Los DataFrames son similares a las tablas relacionales o DataFrames en Python / R auqnue con muchas optimizaciones que se ejecutan de manera "oculta" para el usuario. Hay varias formas de crear DataFrames a partir de colecciones, tablas HIVE, tablas relacionales y RDD.

In [1]:
import findspark
findspark.init()

import pandas as pd
import pyspark

In [2]:
from pyspark.sql import SparkSession
from pyspark.sql.functions import *

In [16]:
spark = SparkSession.builder.config("spark.jars", "/postgresql-42.7.4.jar").getOrCreate()

In [4]:
emp = [(1, "AAA", "dept1", 1000),
    (2, "BBB", "dept1", 1100),
    (3, "CCC", "dept1", 3000),
    (4, "DDD", "dept1", 1500),
    (5, "EEE", "dept2", 8000),
    (6, "FFF", "dept2", 7200),
    (7, "GGG", "dept3", 7100),
    (8, "HHH", "dept3", 3700),
    (9, "III", "dept3", 4500),
    (10, "JJJ", "dept5", 3400)]

dept = [("dept1", "Department - 1"),
        ("dept2", "Department - 2"),
        ("dept3", "Department - 3"),
        ("dept4", "Department - 4")

       ]

# Crea un df
df = spark.createDataFrame(emp, ["id", "name", "dept", "salary"])

deptdf = spark.createDataFrame(dept, ["id", "name"]) 

In [13]:
# Crea una tabla a partir de una tabla hive
df = spark.table("tbl_name")

AnalysisException: [TABLE_OR_VIEW_NOT_FOUND] The table or view `tbl_name` cannot be found. Verify the spelling and correctness of the schema and catalog.

════════════════

### OBJETIVO DEL EJERCICIO:
Vuelve a escribir íntegro el fragmento sobre los DataFrames de Spark, sin alterar nada.

════════════════

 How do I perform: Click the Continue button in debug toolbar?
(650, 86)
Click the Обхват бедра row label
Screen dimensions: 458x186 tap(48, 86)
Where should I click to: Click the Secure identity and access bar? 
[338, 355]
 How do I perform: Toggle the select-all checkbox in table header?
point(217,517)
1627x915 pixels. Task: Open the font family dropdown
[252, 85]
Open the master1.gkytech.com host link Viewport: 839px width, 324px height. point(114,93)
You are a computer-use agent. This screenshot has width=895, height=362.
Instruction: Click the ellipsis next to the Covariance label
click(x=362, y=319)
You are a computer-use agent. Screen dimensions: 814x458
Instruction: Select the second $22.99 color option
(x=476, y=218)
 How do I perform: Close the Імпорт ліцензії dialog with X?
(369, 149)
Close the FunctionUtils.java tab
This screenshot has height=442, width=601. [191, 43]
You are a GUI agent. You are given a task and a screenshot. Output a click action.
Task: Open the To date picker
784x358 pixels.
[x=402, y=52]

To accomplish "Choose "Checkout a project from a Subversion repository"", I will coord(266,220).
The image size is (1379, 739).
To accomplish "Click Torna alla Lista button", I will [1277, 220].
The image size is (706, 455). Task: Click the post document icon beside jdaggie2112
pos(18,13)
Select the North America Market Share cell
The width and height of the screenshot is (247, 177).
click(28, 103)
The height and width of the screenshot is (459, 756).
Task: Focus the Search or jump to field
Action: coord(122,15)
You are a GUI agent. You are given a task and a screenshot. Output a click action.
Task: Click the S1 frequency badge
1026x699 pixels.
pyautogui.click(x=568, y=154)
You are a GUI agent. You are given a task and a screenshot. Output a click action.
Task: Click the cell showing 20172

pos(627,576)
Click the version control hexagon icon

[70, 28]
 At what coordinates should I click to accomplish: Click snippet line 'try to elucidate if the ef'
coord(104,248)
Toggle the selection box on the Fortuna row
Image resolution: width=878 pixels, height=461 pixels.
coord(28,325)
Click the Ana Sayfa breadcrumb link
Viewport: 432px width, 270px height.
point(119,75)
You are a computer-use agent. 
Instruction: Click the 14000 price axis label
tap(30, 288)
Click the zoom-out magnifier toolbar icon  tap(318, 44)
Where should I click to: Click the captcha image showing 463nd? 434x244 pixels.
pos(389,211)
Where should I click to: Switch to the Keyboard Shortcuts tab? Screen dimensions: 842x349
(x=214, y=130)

════════════════

### RESPUESTA ESPERADA:
Los DataFrames son similares a las tablas relacionales o DataFrames en Python / R auqnue con muchas optimizaciones que se ejecutan de manera "oculta" para el usuario. Hay varias formas de crear DataFrames a partir de colecciones, tablas HIVE, tablas relacionales y RDD.

In [1]:
import findspark
findspark.init()

import pandas as pd
import pyspark

In [2]:
from pyspark.sql import SparkSession
from pyspark.sql.functions import *

In [16]:
spark = SparkSession.builder.config("spark.jars", "/postgresql-42.7.4.jar").getOrCreate()

In [4]:
emp = [(1, "AAA", "dept1", 1000),
    (2, "BBB", "dept1", 1100),
    (3, "CCC", "dept1", 3000),
    (4, "DDD", "dept1", 1500),
    (5, "EEE", "dept2", 8000),
    (6, "FFF", "dept2", 7200),
    (7, "GGG", "dept3", 7100),
    (8, "HHH", "dept3", 3700),
    (9, "III", "dept3", 4500),
    (10, "JJJ", "dept5", 3400)]

dept = [("dept1", "Department - 1"),
        ("dept2", "Department - 2"),
        ("dept3", "Department - 3"),
        ("dept4", "Department - 4")

       ]

# Crea un df
df = spark.createDataFrame(emp, ["id", "name", "dept", "salary"])

deptdf = spark.createDataFrame(dept, ["id", "name"]) 

In [13]:
# Crea una tabla a partir de una tabla hive
df = spark.table("tbl_name")

AnalysisException: [TABLE_OR_VIEW_NOT_FOUND] The table or view `tbl_name` cannot be found. Verify the spelling and correctness of the schema and catalog.